>> Start Exercise material

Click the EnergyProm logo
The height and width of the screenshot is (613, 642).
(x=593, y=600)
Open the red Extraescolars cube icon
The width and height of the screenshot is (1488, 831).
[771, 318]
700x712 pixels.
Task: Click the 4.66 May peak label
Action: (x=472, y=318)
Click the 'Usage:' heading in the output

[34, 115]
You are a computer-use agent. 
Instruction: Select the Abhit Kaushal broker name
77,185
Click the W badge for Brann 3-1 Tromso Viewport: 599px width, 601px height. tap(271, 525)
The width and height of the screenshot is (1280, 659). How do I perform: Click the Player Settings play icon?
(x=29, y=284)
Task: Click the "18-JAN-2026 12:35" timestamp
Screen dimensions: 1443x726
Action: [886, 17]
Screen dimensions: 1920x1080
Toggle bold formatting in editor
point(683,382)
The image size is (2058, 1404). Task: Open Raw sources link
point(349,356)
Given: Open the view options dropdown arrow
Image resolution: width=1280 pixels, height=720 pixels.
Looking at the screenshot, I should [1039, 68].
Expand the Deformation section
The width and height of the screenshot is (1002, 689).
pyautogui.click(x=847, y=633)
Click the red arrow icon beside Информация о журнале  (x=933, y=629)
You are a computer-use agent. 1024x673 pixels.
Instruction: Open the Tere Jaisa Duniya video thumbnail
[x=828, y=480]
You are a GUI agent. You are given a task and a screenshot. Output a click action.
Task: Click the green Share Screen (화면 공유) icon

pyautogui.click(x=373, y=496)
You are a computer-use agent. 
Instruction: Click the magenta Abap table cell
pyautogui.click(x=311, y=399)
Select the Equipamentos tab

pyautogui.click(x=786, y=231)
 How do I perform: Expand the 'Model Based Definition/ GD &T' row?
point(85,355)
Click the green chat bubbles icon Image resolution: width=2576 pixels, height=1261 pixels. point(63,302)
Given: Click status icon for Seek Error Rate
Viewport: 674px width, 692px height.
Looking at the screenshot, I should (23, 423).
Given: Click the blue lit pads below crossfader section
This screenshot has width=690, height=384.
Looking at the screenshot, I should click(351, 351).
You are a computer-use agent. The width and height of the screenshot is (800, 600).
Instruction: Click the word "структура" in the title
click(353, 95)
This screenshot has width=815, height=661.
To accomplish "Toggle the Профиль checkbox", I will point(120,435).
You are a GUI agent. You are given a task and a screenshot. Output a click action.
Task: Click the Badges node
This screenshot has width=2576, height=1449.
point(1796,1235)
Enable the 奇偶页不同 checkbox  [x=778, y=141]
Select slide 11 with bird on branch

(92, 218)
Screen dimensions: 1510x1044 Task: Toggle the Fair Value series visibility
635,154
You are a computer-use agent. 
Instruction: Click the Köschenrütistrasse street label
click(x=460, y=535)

>> End Exercise material

Reproduce the rows verbatim, beginning with the line that contains "Enable the 奇偶页不同" and continuing through the final line of the rows.

### Full output
Enable the 奇偶页不同 checkbox  [x=778, y=141]
Select slide 11 with bird on branch

(92, 218)
Screen dimensions: 1510x1044 Task: Toggle the Fair Value series visibility
635,154
You are a computer-use agent. 
Instruction: Click the Köschenrütistrasse street label
click(x=460, y=535)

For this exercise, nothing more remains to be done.